» Page text
--- START ---

The Roybal Campus is divided into two drainage basin sections known as east campus and west campus. Working with Dekalb County, GA, the CDC sought to ensure that stormwater originating on the 13.9-acre east campus is managed in the most environmentally responsible manner possible. Unlike many suburban projects where land is less expensive and space is readily available, the urban campus is essentially landlocked by surrounding developments. With space at such a premium, the setting afforded little room for a detention pond or other surface structures.

Instead, the tight quarters necessitated the use of an underground stormwater detention facility, part of which is located beneath a roadway. In addition to providing storage, the system was designed to provide a water-quality benefit by filtering the first flush of stormwater entering the unit.

--- END ---

» Supplied data
--- START ---

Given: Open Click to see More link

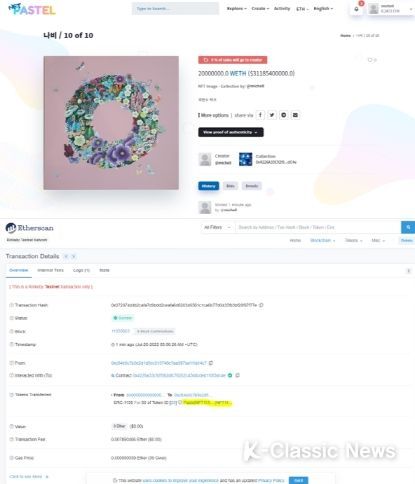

--- END ---

» Set task
From the Roybal Campus text above, extract the passage starting with "Instead, the tight" and going on through "entering the unit.", copied word for word.

» Result of this exercise
Instead, the tight quarters necessitated the use of an underground stormwater detention facility, part of which is located beneath a roadway. In addition to providing storage, the system was designed to provide a water-quality benefit by filtering the first flush of stormwater entering the unit.